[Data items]

● ● ● ●

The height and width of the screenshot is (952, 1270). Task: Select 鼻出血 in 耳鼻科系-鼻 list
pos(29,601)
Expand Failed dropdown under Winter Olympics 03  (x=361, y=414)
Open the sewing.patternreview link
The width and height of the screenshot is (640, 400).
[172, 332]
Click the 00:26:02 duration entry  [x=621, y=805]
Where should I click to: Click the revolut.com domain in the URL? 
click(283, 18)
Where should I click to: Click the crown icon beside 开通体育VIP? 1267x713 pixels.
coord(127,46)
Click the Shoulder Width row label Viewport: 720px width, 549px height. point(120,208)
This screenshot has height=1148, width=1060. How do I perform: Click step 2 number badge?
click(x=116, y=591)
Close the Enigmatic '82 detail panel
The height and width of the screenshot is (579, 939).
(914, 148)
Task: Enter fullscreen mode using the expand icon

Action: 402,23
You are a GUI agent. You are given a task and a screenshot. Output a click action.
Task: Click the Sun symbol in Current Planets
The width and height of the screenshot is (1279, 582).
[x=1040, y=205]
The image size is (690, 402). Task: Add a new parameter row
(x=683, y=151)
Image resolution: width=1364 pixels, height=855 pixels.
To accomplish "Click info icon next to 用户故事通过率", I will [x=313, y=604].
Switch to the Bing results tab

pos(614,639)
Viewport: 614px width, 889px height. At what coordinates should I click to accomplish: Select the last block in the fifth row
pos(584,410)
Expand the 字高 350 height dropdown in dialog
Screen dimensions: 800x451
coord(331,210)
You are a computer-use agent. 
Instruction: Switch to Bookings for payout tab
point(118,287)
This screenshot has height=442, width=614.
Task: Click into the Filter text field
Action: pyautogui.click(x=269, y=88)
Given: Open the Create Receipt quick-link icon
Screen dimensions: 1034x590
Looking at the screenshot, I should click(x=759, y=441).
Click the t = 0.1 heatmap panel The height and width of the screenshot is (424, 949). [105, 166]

● ● ● ●

TO DO:
The entries need to be set down again in full, with no word changed.

SOLVED EXERCISE:
The height and width of the screenshot is (952, 1270). Task: Select 鼻出血 in 耳鼻科系-鼻 list
pos(29,601)
Expand Failed dropdown under Winter Olympics 03  (x=361, y=414)
Open the sewing.patternreview link
The width and height of the screenshot is (640, 400).
[172, 332]
Click the 00:26:02 duration entry  [x=621, y=805]
Where should I click to: Click the revolut.com domain in the URL? 
click(283, 18)
Where should I click to: Click the crown icon beside 开通体育VIP? 1267x713 pixels.
coord(127,46)
Click the Shoulder Width row label Viewport: 720px width, 549px height. point(120,208)
This screenshot has height=1148, width=1060. How do I perform: Click step 2 number badge?
click(x=116, y=591)
Close the Enigmatic '82 detail panel
The height and width of the screenshot is (579, 939).
(914, 148)
Task: Enter fullscreen mode using the expand icon

Action: 402,23
You are a GUI agent. You are given a task and a screenshot. Output a click action.
Task: Click the Sun symbol in Current Planets
The width and height of the screenshot is (1279, 582).
[x=1040, y=205]
The image size is (690, 402). Task: Add a new parameter row
(x=683, y=151)
Image resolution: width=1364 pixels, height=855 pixels.
To accomplish "Click info icon next to 用户故事通过率", I will [x=313, y=604].
Switch to the Bing results tab

pos(614,639)
Viewport: 614px width, 889px height. At what coordinates should I click to accomplish: Select the last block in the fifth row
pos(584,410)
Expand the 字高 350 height dropdown in dialog
Screen dimensions: 800x451
coord(331,210)
You are a computer-use agent. 
Instruction: Switch to Bookings for payout tab
point(118,287)
This screenshot has height=442, width=614.
Task: Click into the Filter text field
Action: pyautogui.click(x=269, y=88)
Given: Open the Create Receipt quick-link icon
Screen dimensions: 1034x590
Looking at the screenshot, I should click(x=759, y=441).
Click the t = 0.1 heatmap panel The height and width of the screenshot is (424, 949). [105, 166]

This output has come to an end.